The trial court concluded initially that even though all of the Latiolaises’ property was not expropriated, the remaining property was not suitable for the continued operation of their business. Accordingly, the trial court narrowed the issue before it to the determination of the cost of a replacement facility without regard for depreciation.
Various experts and appraisers testified on both sides regarding the cost of a replacement facility. In addition, the trial court appointed its own expert to give supplemental assistance in the determination of costs for reconstruction of the warehouse. All State experts testified about the cost of relocating the Latiolaises outside Lafayette’s corporate limits since they determined that there was a municipal ordinance which prohibited the construction of new bulk fuel facilities within Lafayette’s city limits. Their estimates were $276,810 and $324,500. On the other hand, all of the Latiolaises’ experts based their cost estimated on the relocation of the Latiolaises’ business within the corporate limits of the city. Considering the increased costs of providing certain fire safety and environmental protection devices for the facility if located in the city limits, these estimates were $756,255 and $800,689.

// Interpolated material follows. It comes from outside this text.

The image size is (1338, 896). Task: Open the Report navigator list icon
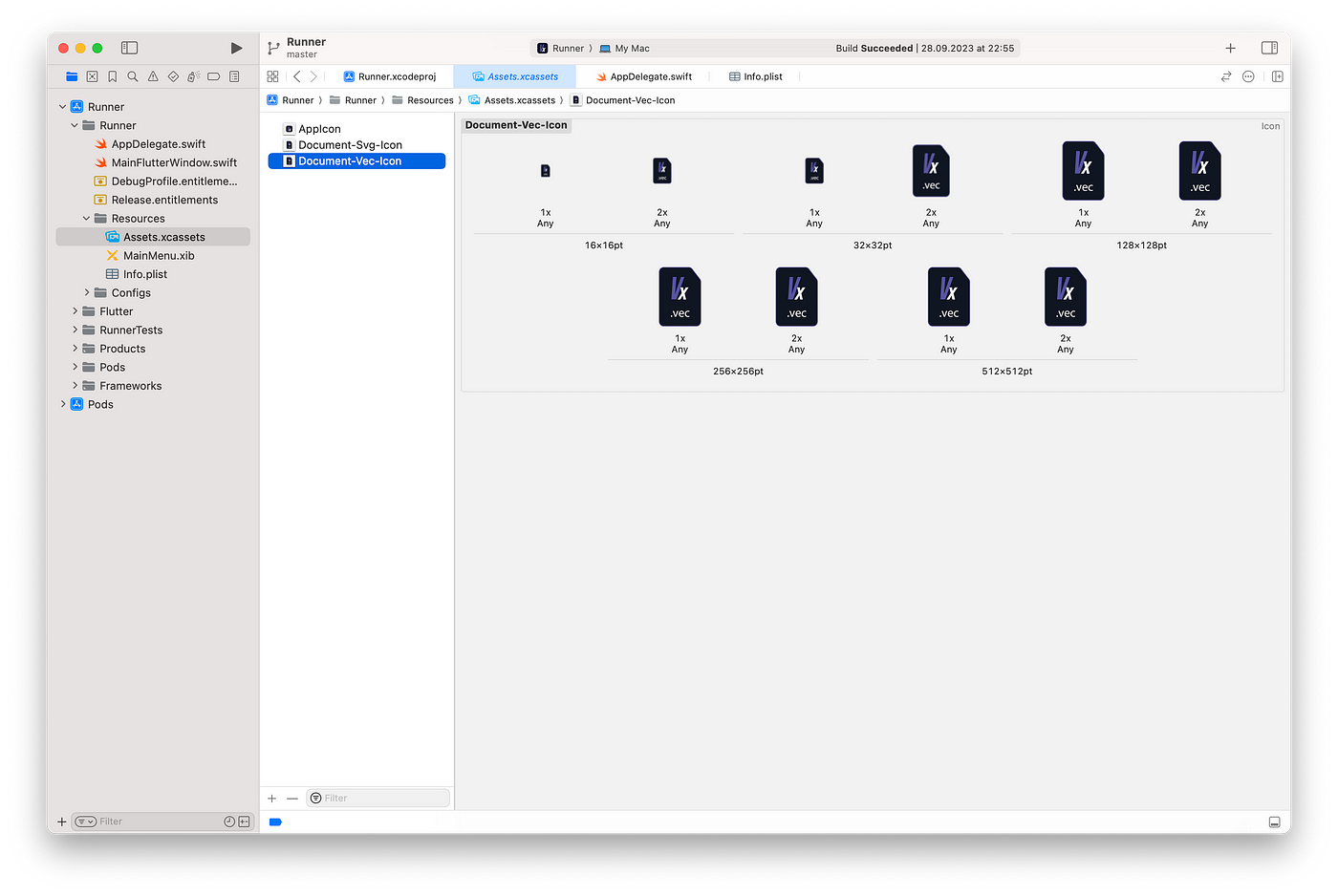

Trial on the merits of the Latiolais case took place between May 27, 1987, and May 29, 1987; afterwards, the trial court took the matter under advisement. On September 17, 1987, while the case was still under advisement, the Latiolaises moved the trial court to reopen the record to admit additional evidence. This evidence included a $1,340,309 settlement between Lantier Oil Company and the State in an expropriation involving the same construction project which occurred after the Latiolaises’ trial; the judgment acknowledging the settlement between Lantier Oil and the State was dated September 9, 1987. Lantier Oil Company was a business similar to the Latiolaises’ and located in the near vicinity of the Latiolaises’ business. The Latiolais-es intended to use the $1,340,309 settlement with Lantier Oil as evidence of comparable just compensation. After hearing oral argument, the trial court denied the Latiolaises’ motion.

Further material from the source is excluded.